J'ai déposé plainte récemment suite à un vol de portable et pendant les 20 minutes que je suis resté au commissariat (75001), j'ai vu défiler les touristes – 2 couples et 2 hommes seuls, Japon, Chine et Singapour. Les flics m'ont dit que c'était comme ça toute la journée, que les mecs se faisaient dépouiller.
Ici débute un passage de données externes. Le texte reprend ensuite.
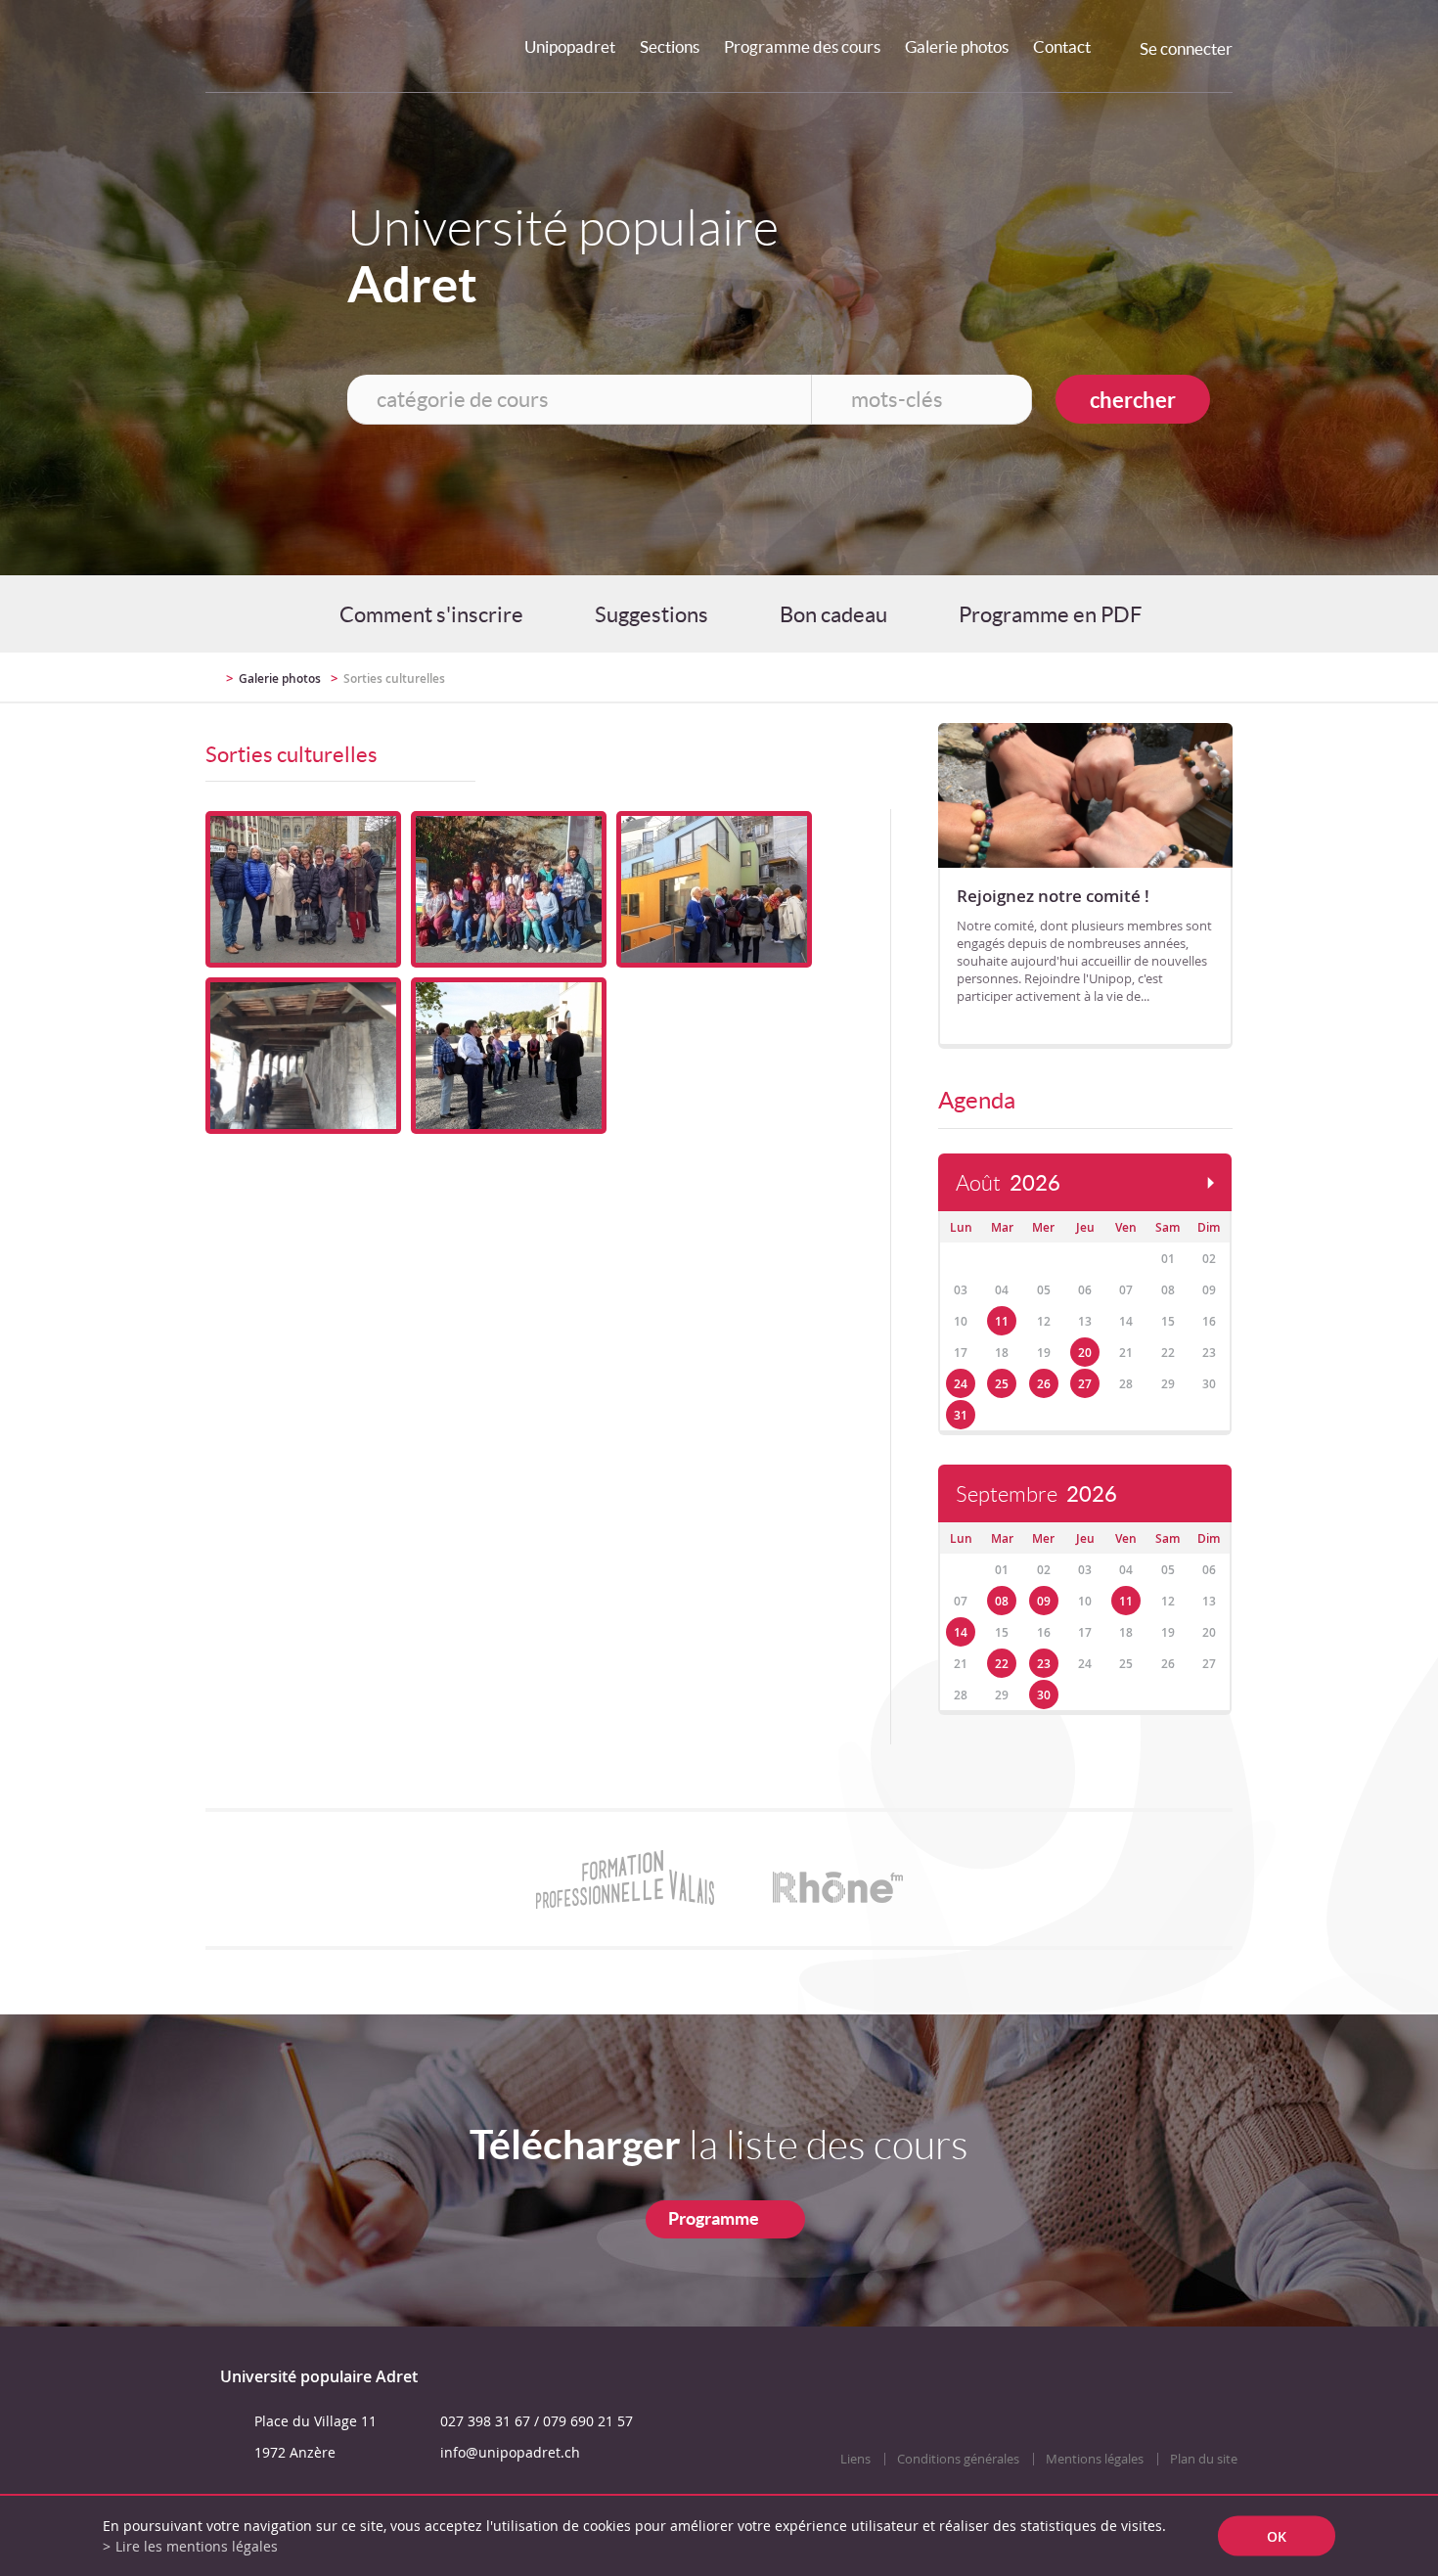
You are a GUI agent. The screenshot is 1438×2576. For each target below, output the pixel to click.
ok (1276, 2536)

Il faut casser le quasi monopole des taxis parisiens, qui non seulement sont souvent introuvables mais qui, pour une majorité d'entre eux, ignorent ce que signifie service et amabilité. Ils font la gueule et ils aboient.

Il faut s'attaquer réellement au problème de la restauration : c'est cher et c'est mauvais et à moins de connaître un quartier on est sûr à 99 % de se faire carrément avoir et je ne parle même pas du service, serveurs et chauffeurs de taxis même combat.

Sécurité, qualité de l'accueil et des services, qualité des produits et tarifs abordables.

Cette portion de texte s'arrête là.